Novartis officials said many colleges require students to get the vaccine for meningitis A, C, W, and Y, but a group B vaccine is not yet required.

The ACIP's recommendations are normally approved by the Centers for Disease Control and Prevention.
Related Feb 25 CIDRAP News item
Related Jan 23
CIDRAP News item


Study notes high pneumonia burden in young children

Children younger than 5 years old account for 70% of pediatric pneumonia hospitalizations and viruses are far more often to blame for pneumonia in kids than are bacteria, according to a study today in the New England Journal of Medicine.

The study, by Centers for Disease Control and Prevention (CDC) researchers, looked at data from 2,358 kids who had radiographically confirmed pneumonia in children's hospitals in Memphis, Nashville, and Salt Lake City from January 2010 to June 2012.

Among 2,222 of those who had specimens available for both bacterial and viral testing, a pathogen was detected in 1,802 (81%). One or more viruses were detected in 1,472 (66%) of these children. Bacteria were detected in 175 (8%), and bacteria and viruses were present in 155 (7%).

The researchers estimated an annual pneumonia incidence of 15.7 per 10,000 children. If that number were projected to a US population of roughly 74 million kids, it would mean more than 116,000 children are hospitalized each year from pneumonia in the United States. The highest incidence was among children younger than 2 years old (62.2/10,000).

Respiratory syncytial virus (RSV), which was found in 28% of specimens, was the most common pathogen detected, followed by rhinovirus (27%) and human metapneumovirus (HMPV, 13%). RSV, adenovirus, and HMPV were more common in children younger than 5 compared with older children, while the reverse was true for Mycoplasma pneumoniae.

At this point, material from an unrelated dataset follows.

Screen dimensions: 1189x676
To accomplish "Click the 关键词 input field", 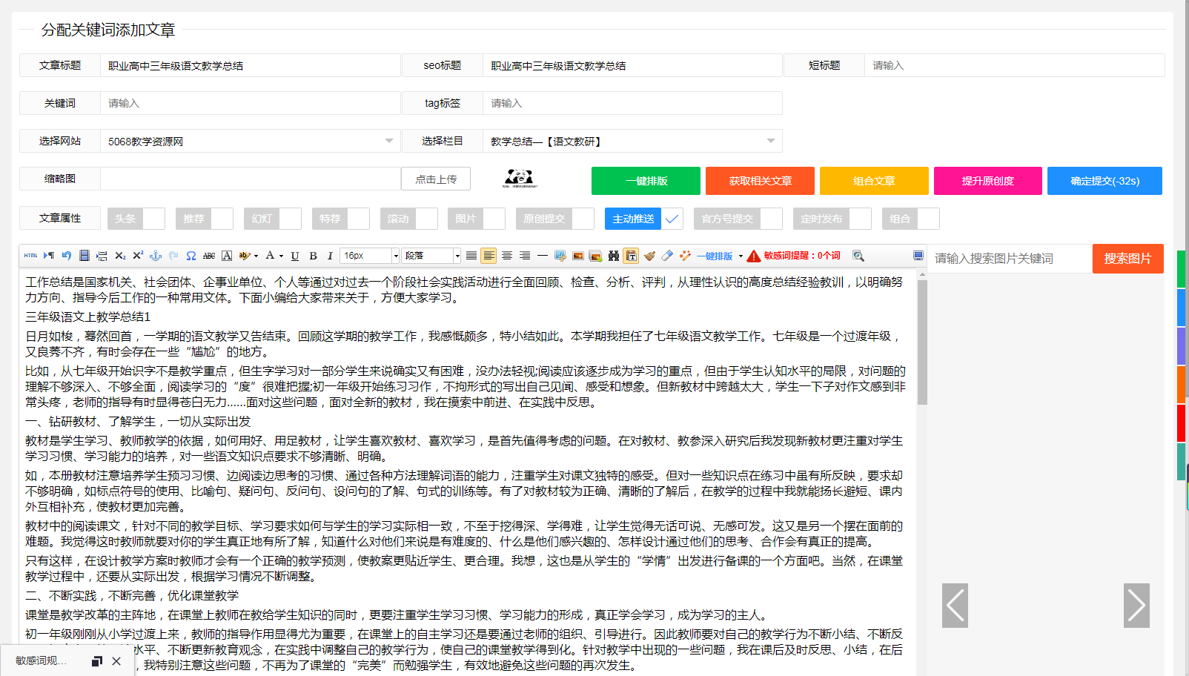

Coauthor Andrew Pavia, MD, chief of pediatric infectious diseases at the University of Utah School of Medicine, said in a university press release, "Our results are consistent with previous findings, and support continuing immunization efforts to maintain the reduction in bacterial pneumonia."

CDC Director Tom Frieden, MD, MPH, said in a CDC news release, "This ground-breaking study shows how badly we need faster, less-expensive diagnostic tests for doctors to accurately diagnose the cause of pneumonia so they can effectively treat it." He said that the annual hospital cost of pneumonia in US children is about $1 billion.
Feb 26 N Engl J Med abstract
Feb 25 University of Utah press release
Feb 25 CDC news release


FDA approves new antibiotic, Avycaz

Today the US Food and Drug Administration (FDA) approved Avycaz (ceftazidime-avibactam), a new antibiotic, to treat adults who have limited or no alternative treatment options. The specific conditions the drug is approved for are complicated intra-abdominal infections, in which the agent is used in combination with metronidazole, and complicated urinary tract infections, including pyelonephritis, a type of kidney infection.

Avycaz is a fixed-combination drug containing ceftazidime, a previously approved cephalosporin, and avibactam, a new beta-lactamase inhibitor, the FDA said in a press release.

"It is important that the use of Avycaz be reserved [for] situations when there are limited or no alternative antibacterial drugs for treating a patient's infection," said the FDA's Edward Cox, MD, MPH.

Avycaz is the fifth approved antibacterial designated as a Qualified Infectious Disease Product (QIDP), the agency said. A QIDP is given to antibiotics to treat serious infections, and the designation allowed Avycaz an expedited review process.